## Data shown
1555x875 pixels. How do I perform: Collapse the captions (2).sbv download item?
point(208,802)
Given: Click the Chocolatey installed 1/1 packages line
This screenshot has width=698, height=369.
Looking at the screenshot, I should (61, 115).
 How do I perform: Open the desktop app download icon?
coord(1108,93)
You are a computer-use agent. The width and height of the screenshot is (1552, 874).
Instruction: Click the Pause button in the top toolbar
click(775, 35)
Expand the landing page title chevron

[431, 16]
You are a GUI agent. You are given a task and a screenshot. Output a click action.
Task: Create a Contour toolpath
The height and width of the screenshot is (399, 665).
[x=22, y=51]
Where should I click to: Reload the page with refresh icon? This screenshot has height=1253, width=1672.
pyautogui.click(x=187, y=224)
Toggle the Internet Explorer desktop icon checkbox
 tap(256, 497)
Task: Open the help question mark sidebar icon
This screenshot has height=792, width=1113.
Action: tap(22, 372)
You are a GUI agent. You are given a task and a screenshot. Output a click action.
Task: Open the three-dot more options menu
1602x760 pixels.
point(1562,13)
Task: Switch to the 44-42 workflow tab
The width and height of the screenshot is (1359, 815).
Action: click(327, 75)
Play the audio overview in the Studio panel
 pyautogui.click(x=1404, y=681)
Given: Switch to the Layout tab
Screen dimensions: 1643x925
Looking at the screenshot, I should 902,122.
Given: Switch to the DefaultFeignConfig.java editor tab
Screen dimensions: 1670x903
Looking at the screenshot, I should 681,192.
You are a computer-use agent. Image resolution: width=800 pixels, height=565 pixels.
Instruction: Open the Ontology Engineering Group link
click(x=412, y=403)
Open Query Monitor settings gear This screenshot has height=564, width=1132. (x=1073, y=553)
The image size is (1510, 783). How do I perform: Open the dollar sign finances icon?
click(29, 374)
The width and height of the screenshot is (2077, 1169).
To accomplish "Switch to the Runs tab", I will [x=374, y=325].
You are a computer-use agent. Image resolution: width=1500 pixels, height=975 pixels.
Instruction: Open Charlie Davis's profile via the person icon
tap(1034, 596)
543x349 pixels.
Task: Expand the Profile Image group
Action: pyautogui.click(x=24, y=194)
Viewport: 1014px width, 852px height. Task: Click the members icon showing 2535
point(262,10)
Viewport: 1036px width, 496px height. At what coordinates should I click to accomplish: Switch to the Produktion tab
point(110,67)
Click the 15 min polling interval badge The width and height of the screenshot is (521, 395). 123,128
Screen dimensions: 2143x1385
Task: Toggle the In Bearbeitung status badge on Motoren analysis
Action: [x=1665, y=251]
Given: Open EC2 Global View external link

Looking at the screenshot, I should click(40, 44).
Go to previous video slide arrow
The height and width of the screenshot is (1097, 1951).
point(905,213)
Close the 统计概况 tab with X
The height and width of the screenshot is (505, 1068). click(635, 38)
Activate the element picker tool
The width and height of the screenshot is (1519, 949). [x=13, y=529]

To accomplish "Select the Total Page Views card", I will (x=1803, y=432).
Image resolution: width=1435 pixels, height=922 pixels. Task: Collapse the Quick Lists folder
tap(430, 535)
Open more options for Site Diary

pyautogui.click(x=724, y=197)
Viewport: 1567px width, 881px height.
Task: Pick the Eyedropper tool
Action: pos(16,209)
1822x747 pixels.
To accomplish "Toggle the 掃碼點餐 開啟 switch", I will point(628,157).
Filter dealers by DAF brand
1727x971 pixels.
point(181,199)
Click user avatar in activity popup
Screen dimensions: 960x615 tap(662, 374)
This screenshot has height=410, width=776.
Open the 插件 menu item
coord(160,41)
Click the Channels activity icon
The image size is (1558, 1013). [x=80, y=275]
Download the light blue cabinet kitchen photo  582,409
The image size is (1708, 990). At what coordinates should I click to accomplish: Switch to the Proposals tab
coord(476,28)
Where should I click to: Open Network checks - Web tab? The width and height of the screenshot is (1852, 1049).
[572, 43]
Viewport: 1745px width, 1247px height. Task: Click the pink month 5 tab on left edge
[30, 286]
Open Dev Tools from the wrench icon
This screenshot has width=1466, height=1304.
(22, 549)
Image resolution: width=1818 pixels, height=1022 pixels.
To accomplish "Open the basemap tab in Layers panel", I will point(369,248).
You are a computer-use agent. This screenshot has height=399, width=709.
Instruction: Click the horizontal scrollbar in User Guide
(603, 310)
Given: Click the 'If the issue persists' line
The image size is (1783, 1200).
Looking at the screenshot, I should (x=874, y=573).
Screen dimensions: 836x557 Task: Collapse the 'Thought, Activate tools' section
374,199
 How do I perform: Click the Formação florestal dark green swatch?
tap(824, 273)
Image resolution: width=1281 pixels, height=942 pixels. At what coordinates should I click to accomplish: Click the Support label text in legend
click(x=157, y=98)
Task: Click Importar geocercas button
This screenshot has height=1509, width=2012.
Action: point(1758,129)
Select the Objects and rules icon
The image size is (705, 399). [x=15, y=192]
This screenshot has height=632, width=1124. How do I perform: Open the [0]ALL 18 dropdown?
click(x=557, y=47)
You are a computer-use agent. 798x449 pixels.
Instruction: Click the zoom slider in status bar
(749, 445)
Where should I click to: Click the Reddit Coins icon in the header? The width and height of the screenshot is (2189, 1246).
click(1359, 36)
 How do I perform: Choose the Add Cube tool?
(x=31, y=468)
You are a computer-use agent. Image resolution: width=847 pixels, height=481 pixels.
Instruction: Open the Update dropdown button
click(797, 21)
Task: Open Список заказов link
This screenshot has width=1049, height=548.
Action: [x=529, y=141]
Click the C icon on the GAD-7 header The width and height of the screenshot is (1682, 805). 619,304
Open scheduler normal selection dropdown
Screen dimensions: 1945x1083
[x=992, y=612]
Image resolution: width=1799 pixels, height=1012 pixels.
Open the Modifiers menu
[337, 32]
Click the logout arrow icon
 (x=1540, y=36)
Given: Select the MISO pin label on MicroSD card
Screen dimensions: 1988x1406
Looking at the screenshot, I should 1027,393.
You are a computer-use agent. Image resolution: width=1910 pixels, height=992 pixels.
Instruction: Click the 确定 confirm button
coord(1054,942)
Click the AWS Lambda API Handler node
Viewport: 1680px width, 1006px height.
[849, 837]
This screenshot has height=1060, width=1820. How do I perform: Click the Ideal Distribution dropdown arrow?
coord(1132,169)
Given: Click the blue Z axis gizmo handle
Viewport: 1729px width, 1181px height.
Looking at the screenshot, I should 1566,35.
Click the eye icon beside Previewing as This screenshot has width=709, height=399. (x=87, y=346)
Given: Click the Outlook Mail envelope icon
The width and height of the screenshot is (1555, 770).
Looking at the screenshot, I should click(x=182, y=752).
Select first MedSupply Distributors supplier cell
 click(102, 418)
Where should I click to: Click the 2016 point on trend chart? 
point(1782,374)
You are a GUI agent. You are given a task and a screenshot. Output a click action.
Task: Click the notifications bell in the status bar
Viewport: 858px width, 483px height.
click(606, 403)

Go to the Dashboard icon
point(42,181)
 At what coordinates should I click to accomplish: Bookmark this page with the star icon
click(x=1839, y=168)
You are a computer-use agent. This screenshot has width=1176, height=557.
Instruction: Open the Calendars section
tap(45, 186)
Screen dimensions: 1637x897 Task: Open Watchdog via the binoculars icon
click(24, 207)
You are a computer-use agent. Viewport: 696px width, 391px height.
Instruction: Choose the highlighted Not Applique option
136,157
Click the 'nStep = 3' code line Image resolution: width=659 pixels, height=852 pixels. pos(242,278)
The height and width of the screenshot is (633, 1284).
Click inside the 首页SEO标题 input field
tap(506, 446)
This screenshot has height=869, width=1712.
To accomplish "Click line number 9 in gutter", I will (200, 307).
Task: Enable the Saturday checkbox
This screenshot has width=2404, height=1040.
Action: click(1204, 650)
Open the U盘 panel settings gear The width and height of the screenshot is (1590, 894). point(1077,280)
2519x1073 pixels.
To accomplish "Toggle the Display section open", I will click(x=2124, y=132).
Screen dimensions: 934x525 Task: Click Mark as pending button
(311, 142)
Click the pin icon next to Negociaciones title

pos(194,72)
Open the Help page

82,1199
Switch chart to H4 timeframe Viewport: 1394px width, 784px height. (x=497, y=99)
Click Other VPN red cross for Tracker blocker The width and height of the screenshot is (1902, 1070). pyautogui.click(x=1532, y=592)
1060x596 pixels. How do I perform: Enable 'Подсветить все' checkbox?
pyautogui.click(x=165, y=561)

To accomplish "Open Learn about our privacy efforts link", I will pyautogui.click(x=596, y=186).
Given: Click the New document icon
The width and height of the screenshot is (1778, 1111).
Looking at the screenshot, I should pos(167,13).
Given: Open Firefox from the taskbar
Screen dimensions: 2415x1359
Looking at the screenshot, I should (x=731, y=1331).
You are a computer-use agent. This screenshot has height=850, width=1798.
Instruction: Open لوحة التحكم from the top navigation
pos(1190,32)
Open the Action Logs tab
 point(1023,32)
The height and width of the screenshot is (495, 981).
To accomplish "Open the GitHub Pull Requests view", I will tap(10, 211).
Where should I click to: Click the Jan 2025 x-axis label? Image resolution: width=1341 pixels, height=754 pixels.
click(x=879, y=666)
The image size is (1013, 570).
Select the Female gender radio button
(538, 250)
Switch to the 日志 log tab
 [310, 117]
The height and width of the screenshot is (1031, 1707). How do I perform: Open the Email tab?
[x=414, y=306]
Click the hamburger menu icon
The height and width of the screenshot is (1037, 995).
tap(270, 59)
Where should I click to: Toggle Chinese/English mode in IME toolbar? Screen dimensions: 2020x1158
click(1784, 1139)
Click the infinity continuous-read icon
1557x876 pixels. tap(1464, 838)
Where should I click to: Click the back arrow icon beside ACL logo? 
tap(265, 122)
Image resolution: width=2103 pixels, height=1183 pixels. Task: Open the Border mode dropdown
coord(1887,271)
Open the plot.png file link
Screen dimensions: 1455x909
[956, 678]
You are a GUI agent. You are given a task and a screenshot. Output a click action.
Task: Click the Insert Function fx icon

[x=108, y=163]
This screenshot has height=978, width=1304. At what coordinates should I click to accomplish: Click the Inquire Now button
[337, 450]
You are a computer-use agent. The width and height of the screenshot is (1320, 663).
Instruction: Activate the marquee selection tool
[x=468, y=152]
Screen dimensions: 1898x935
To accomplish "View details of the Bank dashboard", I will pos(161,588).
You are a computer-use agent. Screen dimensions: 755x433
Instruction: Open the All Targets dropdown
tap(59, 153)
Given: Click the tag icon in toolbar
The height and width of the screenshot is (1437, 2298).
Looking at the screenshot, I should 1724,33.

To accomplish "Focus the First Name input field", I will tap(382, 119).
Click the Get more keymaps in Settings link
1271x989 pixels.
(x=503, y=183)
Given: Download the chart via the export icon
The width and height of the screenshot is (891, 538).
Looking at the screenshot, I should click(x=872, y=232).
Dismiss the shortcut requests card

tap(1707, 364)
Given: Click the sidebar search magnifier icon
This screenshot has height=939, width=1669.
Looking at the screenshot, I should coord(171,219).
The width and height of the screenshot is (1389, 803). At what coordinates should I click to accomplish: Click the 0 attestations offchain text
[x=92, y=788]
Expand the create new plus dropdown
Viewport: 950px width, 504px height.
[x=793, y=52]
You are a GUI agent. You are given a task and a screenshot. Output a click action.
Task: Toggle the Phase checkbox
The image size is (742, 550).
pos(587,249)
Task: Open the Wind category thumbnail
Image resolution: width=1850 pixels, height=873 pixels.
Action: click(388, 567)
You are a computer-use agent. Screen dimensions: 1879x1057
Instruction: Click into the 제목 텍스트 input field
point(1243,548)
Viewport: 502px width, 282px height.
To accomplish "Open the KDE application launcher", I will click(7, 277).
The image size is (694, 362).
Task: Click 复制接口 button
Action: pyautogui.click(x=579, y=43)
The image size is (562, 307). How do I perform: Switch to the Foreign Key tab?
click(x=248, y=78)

## Exercise prompt
Return word for word the lines above from the line with "The image size is (1510, 783)." to the line with "You are a computer-use agent. Image resolution: width=1500", including both and leaving out all others.

## Solution to this task
The image size is (1510, 783). How do I perform: Open the dollar sign finances icon?
click(29, 374)
The width and height of the screenshot is (2077, 1169).
To accomplish "Switch to the Runs tab", I will [x=374, y=325].
You are a computer-use agent. Image resolution: width=1500 pixels, height=975 pixels.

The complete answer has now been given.